Ethereum Price Rises on Spot ETF Rumors – How Are ETH Options Markets Set?
On May 20, the price of Ether (ETH) rose more than 18% after Eric Balchunas, a senior analyst at Bloomberg, increased his approval rating for an Ethereum exchange-traded fund (ETF) from 25% to 75%. Balchunas said the U.S. Securities and Exchange Commission could face political pressure, as their previous position had little to do with ETF applicants.
Balchunas also said the SEC is asking exchanges such as the NYSE and Nasdaq to update its records, although there has been no official confirmation from the regulator. However, Nate Geracchi, founder of the ETF Institute and president of The ETF Store, noted that a final decision regarding the registration requirements for individual funds (S-1s) is still pending.
According to Geraci, the SEC could approve exchange rule changes (19b-4s) separate from the fund's filing (S-1), which could technically delay the May 23 deadline for VanEck's Ethereum spot ETF filing. This allows the regulator more time to review and approve these documents, taking into account the complexities and risks associated with proof-of-stake (PoS) cryptocurrencies.
It ends with an analysis of the impact of the upcoming $3 billion in ETH options
The upcoming decision on the spot Ethereum ETF has greatly increased the demand for weekly and monthly ETH option expirations. On Deribit, the leading derivatives exchange, Ether options open interest was recorded at $867 million for May 24, compared to an impressive $3.22 billion for May 31. By comparison, CME's monthly ETH options open interest stands at just $259 million, while OKX's is at $229 million.
The call-to-put ratio at Deribit is heavily in favor of call (buy) options, indicating that traders are more active in buying than put (sell) options.
If the price of Ether stays above $3,600 on May 24th at 8:00 am UTC, only $440k of the reserved instruments will participate in the expiration. Essentially, the right to sell ETH at $3,400 or $3,500 is irrelevant if it sells above these levels.
Meanwhile, holders of up to $3,600 worth of call options will exercise their right to maintain the price differential. This scenario results in a maximum open interest of $397 million for call options if ETH stays above $3,600 at the weekly expiration.
For the monthly ETH expiration on May 31st, 97% of options will be sold at or below $3,600, making them worthless if the price of Ether crosses this threshold.
Bullish strategies benefited greatly from ETH's rally above $3,600
Although the final result may be a far cry from the $3.22 billion in open interest, it strongly favors call options.

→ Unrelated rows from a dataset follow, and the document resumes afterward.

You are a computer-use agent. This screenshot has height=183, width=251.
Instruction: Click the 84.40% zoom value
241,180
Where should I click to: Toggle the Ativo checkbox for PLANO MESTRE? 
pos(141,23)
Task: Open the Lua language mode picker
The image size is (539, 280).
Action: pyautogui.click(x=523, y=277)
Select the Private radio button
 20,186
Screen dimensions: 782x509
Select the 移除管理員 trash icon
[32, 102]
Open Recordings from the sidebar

For example, if the price of Ether reaches $4,550 on May 31, net open interest would support call options by $1.92 billion. Even at $4,050, the difference remains good at $1.44 billion for the call options.

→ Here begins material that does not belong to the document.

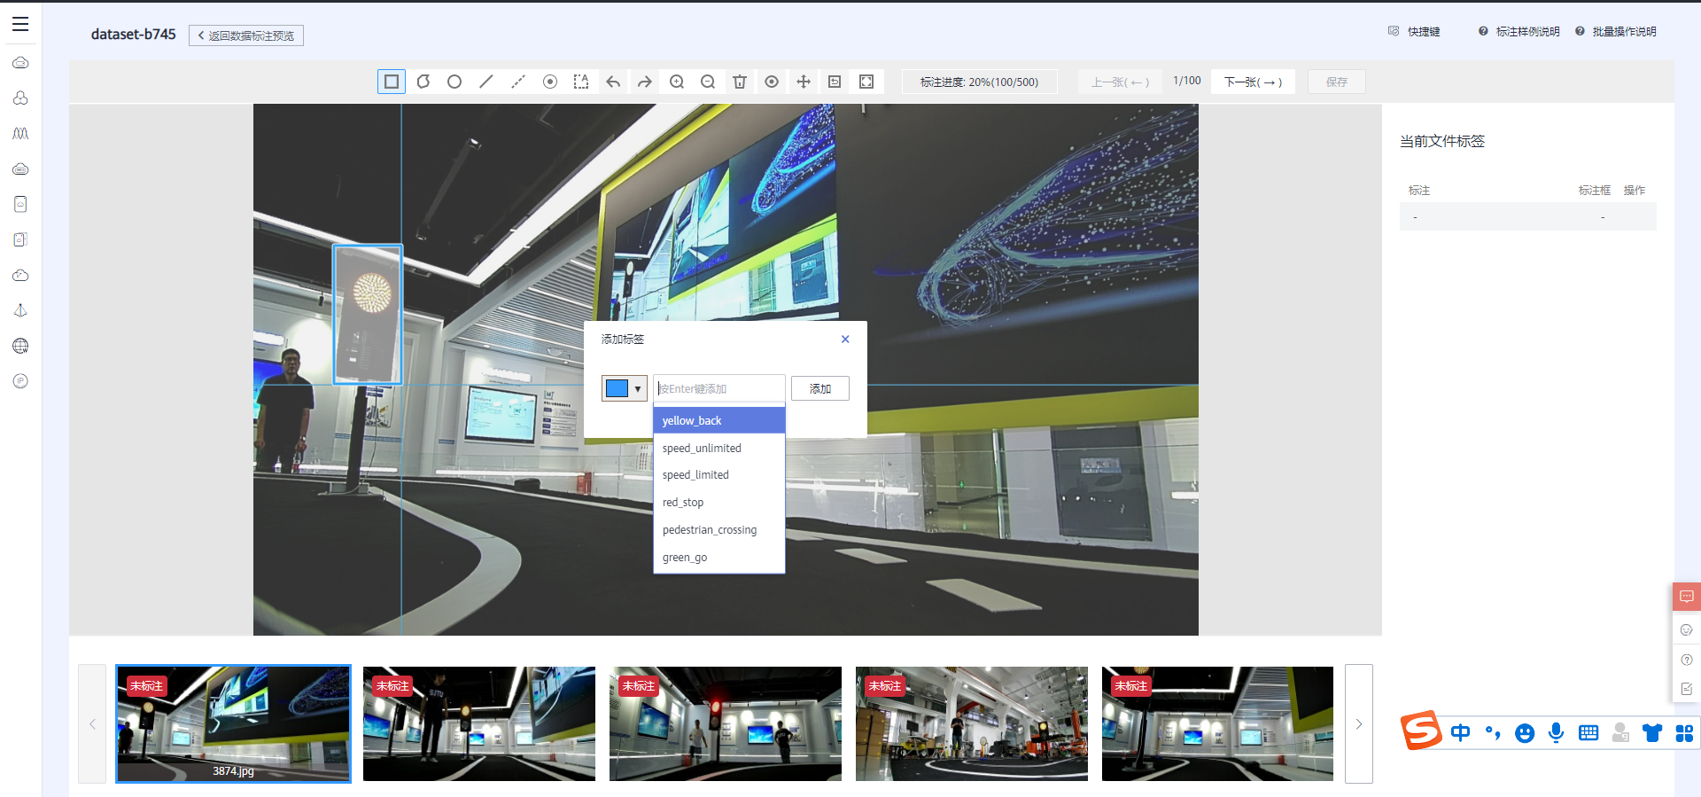Select the rectangle annotation tool

[391, 82]
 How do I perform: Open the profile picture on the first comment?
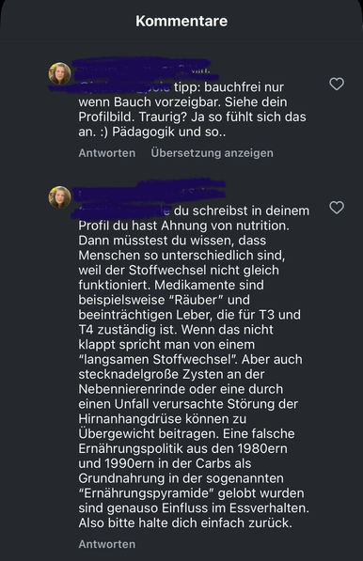(x=60, y=73)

Related: SEC Reportedly Reconsidering Ether ETF Denial, Analysts Say
It is important to highlight that a trader could have sold a put option, thereby gaining positive exposure to Ether once it reaches a certain price. Similarly, a call option seller can benefit when the price of ETH falls, and more complex strategies can be implemented using different expiration dates. Unfortunately, predicting this outcome is not easy.
In the end, Ether's unexpected 18 percent rise surprised options traders, giving bullish strategies a big boost. These profits can be reinvested to maintain the positive momentum, which is good for Ether's value after the expiration.
This article does not contain investment advice or recommendations. Every investment and business activity involves risk, and readers should do their own research when making a decision.